A partir da variação da glicemia e insulina entre os 0 e 30 min podemos calcular o índice insulinogénico (I/G30 ou II), que idealmente se situa acima dos 20 mU/mmol em indivíduos saudáveis. A queda deste índice corresponde a uma deterioração da função das células beta e progressão para diabetes. Não é um índice pensado para avaliar a resistência à insulina, mas sim a resposta da insulina ao estímulo da glicose. Por outras palavras, o aumento da insulina por mmol de glicose elevada acima do basal.




60 min: é nesta fase que a maioria das pessoas atinge o seu pico glicémico, que, como referido, nunca deverá exceder os 140 mg/dL (120 seria o ideal na verdade) - [Glicose]MAX. Valores acima são sugestivos de insulina-resistência. Fisiologicamente significa que a insulina não está a fazer o seu papel de estimular a captação da glicose pelos tecidos periféricos e fígado. Os níveis de insulina não baixam e podem até subir relativamente aos 30 min, e manterem-se altos até aos 120 min, altura em que não deveriam exceder 5 vezes o basal.

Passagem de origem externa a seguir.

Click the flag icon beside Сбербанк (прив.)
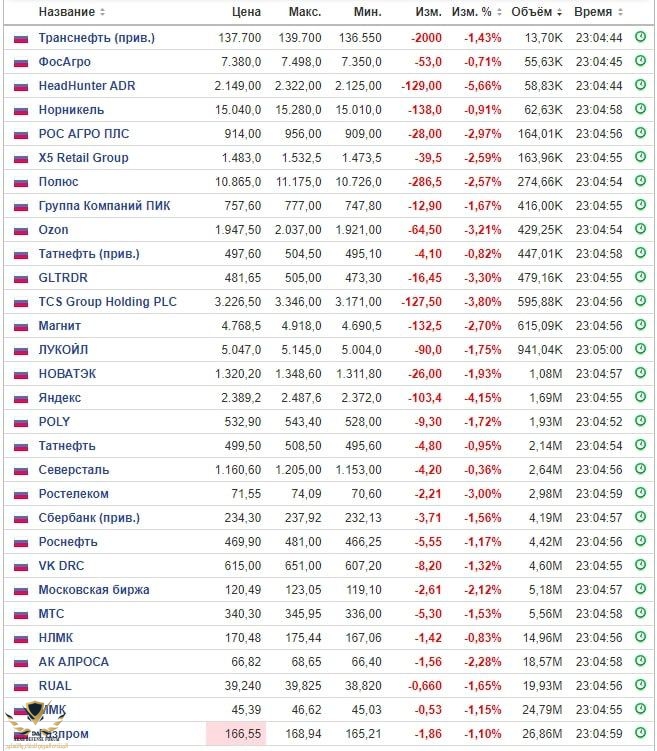The height and width of the screenshot is (751, 657). tap(21, 518)
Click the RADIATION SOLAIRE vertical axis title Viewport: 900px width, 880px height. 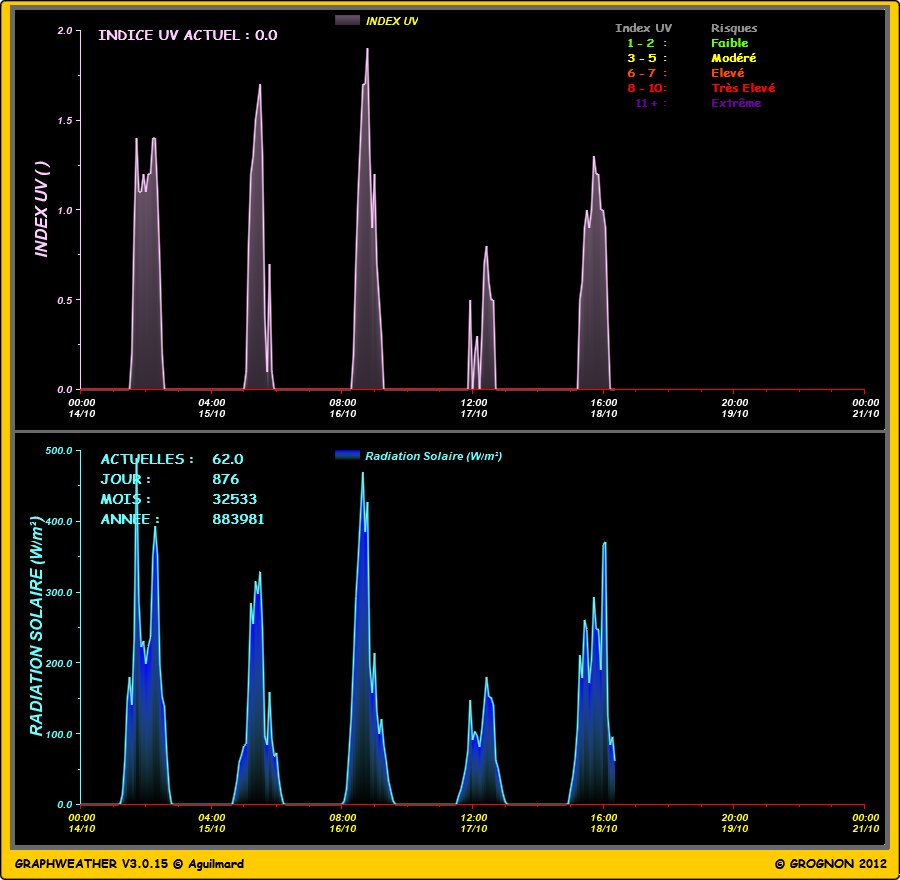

120 min: é os 120 min que a OMS define o valor de corte de glicemia para a diabetes - 200 mg/dL. Intolerância à glicose entre os 140 e os 199. No entanto, estudos sugerem que em indivíduos saudáveis a glicemia aos 120 min não deverá exceder 20% dos níveis basais (LINK). Ou seja, para um indivíduo com uma glicemia de 80 aos 0 min, aos 120 min ela não deveria exceder 80 x 1,2 = 96 mg/dL. No pós-prandial os valores deverão retornar ao basal.

A experiência mostra-nos que olhando apenas para os valores de 120 min perdemos imensos casos de intolerância aos hidratos de carbono e resistência à insulina. Por exemplo:

Glicemia 0 min: 75 mg/dL
Insulina 0 min: 6 mcU/mL 
Glicemia 30 min: 130 mg/dL
Insulina 30 min: 57 mcU/mL 
Glicemia 60 min: 159 mg/dL
Insulina 60 min: 50 mcU/mL 
Glicemia 120 min: 130 mg/dL
Insulina 120 min: 39 mcU/mL


Segundo os critérios da OMS, estamos perante um indivíduo com uma homeostase glicemica normal (olhando apenas para os 0 e 120 min). No entanto, trata-se de um caso claro de insulino-resistência pelos motivos que mencionámos anteriormente. A [Glicose]MAX é superior a 140, e a insulina tende a baixar muito lentamente, mesmo não ultrapassando os 60 mcU/mL.

Existem ainda derivações dos testes dinâmicos, como o Índice de Stumvoll e Matsuda que ficam apenas para vosso conhecimento. 




Estes índices são pouco utilizados em clínica, e, de acordo com uma análise sistemática recente, não apresentam uma correlação significativamente maior do que o QUICKI ou HOMA-IR com o Gold Standard - clamp hiperinsulinémico euglicémico.


Como vêem, não é simples e linear avaliar a sensibilidade à insulina de um indivíduo. A medicina dispõe de ferramentas óptimas para dignóstico da doença - diabetes - mas não tão boas e consensuais para os estádios precoces de resistência à insulina. Considerando que esta disfunção está muito provavelmente na base de todas as doenças cardiometabólicas como as conhecemos hoje, é importante reconhecer e abordar o processo enquanto é tempo. Actuar onde a medicina funcional se coloca - PREVENÇÃO.